> **Requirement**:
Below this line is a set of entries; quote exactly the lines from the line that contains "The image size is (1000, 567)." to the line that contains "Click the 证件号码", both lines included.

====== Extracted material ======

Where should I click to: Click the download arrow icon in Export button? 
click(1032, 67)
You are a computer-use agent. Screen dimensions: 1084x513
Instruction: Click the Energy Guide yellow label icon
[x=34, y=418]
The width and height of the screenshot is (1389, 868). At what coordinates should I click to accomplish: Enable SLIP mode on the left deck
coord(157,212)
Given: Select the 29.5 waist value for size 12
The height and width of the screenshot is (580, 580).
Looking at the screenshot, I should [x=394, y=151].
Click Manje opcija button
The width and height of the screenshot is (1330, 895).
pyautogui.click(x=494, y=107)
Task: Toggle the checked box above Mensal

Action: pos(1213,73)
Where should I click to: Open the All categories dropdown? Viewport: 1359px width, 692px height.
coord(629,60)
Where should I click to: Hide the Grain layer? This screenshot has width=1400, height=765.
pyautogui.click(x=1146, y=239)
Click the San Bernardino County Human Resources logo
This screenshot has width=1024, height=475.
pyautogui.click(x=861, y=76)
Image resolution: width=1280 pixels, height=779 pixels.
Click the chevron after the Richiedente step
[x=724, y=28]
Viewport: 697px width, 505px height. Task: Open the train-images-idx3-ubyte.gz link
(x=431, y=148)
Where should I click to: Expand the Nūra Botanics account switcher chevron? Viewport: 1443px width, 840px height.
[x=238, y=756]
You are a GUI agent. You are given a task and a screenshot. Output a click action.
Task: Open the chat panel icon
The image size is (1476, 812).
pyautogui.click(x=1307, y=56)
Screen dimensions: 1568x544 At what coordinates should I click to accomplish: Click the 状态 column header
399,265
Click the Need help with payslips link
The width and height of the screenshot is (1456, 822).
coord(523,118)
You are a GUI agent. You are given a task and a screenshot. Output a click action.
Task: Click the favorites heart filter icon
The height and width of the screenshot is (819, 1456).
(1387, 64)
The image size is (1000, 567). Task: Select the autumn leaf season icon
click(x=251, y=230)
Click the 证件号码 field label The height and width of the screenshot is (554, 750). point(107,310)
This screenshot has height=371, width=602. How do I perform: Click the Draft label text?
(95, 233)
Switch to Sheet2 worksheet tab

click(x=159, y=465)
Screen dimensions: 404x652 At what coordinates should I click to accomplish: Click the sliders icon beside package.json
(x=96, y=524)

======

> **Task result**:
The image size is (1000, 567). Task: Select the autumn leaf season icon
click(x=251, y=230)
Click the 证件号码 field label The height and width of the screenshot is (554, 750). point(107,310)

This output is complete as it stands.